What you will do ::
a) In the piece on testosterone and heart attack risk, how many men's insurance records did the Finkle paper examine?
b) Continue the piece on testosterone and heart attack risk from its last sentence.

Headline: Testosterone Doubles the Incidence of Heart Attack (2014)  Reality: Testosterone Group had 0.7% more Heart Attacks

A paper by Finkle et. al. (Increased Risk of Non-Fatal Myocardial Infarction [Heart Attack] Following Testosterone Therapy Prescription in Men) published in the free-access journal PLOS One examined insurance records of 225,000 men aged 50 to 75 and concluded that the risk of non-fatal myocardial infarction increased during the first 90 days of testosterone therapy, and even more so when the patient had a prior history of cardiovascular disease.  The report of “doubled risk” made every news television show and newspaper, but the actual increase was 7 cases per thousand patients.

 

The anti-pharmaceutical campaign trumpeted the findings, and the anti-aging crowd attacked the study for its limitations (which are discussed in the paper). The Food and Drug Administration reviewed the results and concluded that patients should not stop testosterone without consulting their physician.

 

For comparison, in 2012 another retrospective study was published about aspirin “doubling” the risk of gastrointestinal bleeding. The absolute increase in bleeding from one group to another was 0.19%. The FDA made a similar “not stop” statement about the aspirin study as they did in the testosterone study. I am unaware of any cardiologist who recommended a discontinuation of the drug.

Extracted data ::
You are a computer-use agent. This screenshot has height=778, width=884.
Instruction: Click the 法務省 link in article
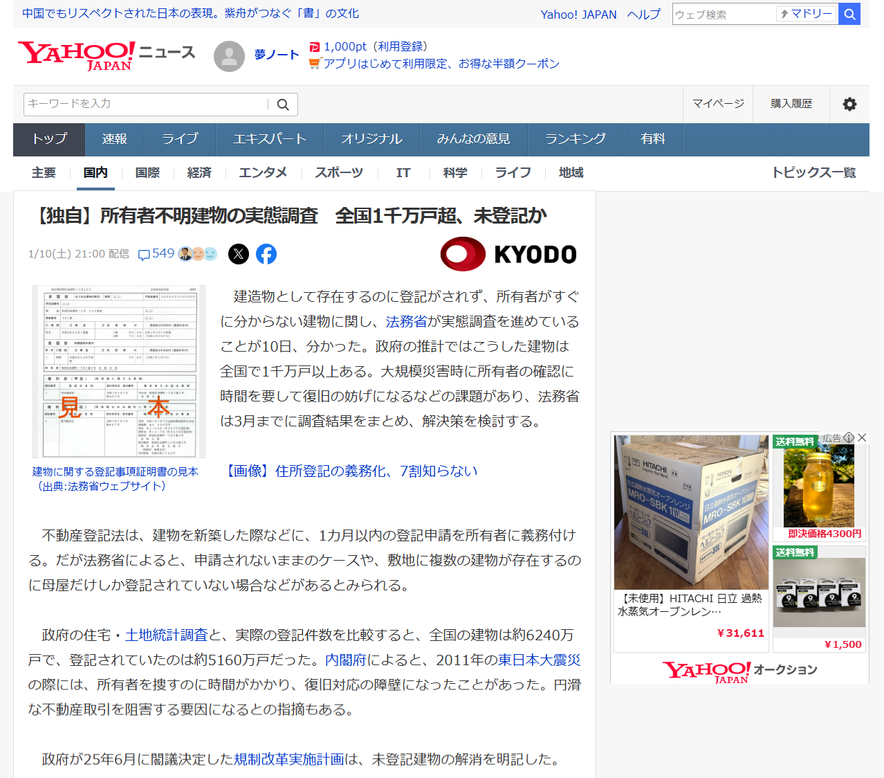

--

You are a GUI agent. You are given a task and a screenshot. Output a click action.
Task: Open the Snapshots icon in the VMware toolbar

--

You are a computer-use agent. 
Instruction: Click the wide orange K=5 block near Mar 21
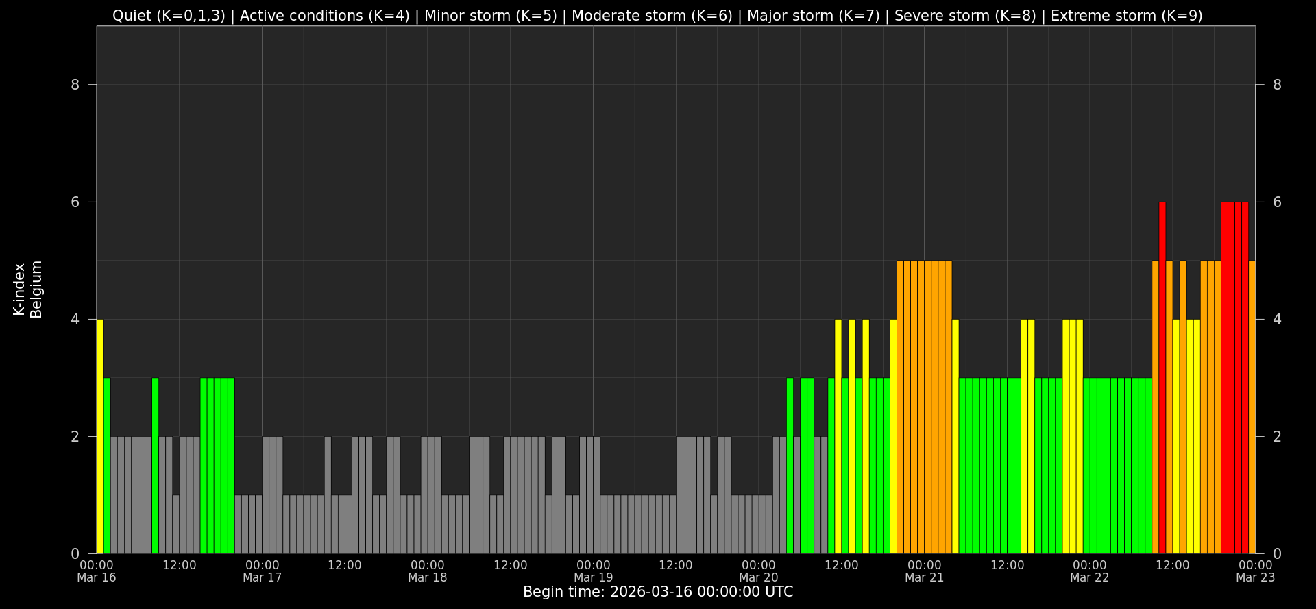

Per-task outputs ::
a) 225,000 men aged 50 to 75.

b)
Relative risk, the statistic used in the Finkle study, can be 100% greater if for example; a group of one million patients had two cases of something and the comparison group of one million had only one case. It is a valid statistical method for detecting possible relationships, but it can be misleading. When Medicare first published surgical outcome data, Massachusetts General Hospital had relatively poor outcomes; when the data was corrected to account for the complexity of the surgical cases, Massachusetts General had excellent outcomes. The same data can give different conclusions. A quote comes to mind (whose origin is contested between Mark Twain or Benjamin Disraeli), “There are three kinds of lies: lies, damned lies, and statistics.”

 

The Finkle study does indeed demonstrate an increased risk of heart attack during the first 90 days after filling a testosterone prescription. However, some details are missing. It does not show if patients took the prescription, or had blood levels checked before and/or after the prescription. Since the symptoms of low testosterone can resemble depression and/or hypothyroidism, the possibility holds that inadequate evaluations can lead to inappropriate outcomes.

 

Testosterone is enormously beneficial when prescribed in the right dose and for the right reasons:

 

Testosterone administration increases coronary artery diameter and flow, improves symptoms in men with chronic stable angina, and reduces peripheral vascular resistance in chronic heart failure. Animal studies have consistently demonstrated that testosterone is atheroprotective, whereas testosterone deficiency promotes the early stages of atherogenesis.”  (Kelly and Jones – Journal of Endocrinology – 2013)

 

All medications have risks. The short term risk of testosterone increasing the odds of blood clotting has been known for 50 years, so why the recent alarm? Perhaps because the number of testosterone prescriptions has skyrocketed to over one million per year since the “Low-T” campaign began. This creates the possibility that some doctors who don’t appreciate the risks are being pressured to prescribe testosterone. Finkle only found the increased risk in the first 90 days (short term) and no increased risk thereafter.  Kelly and Jones are describing the long-term benefits of testosterone. The correct conclusion is that there might be more short-term risks involved, but that there is a continuously growing understanding of the long-term benefits.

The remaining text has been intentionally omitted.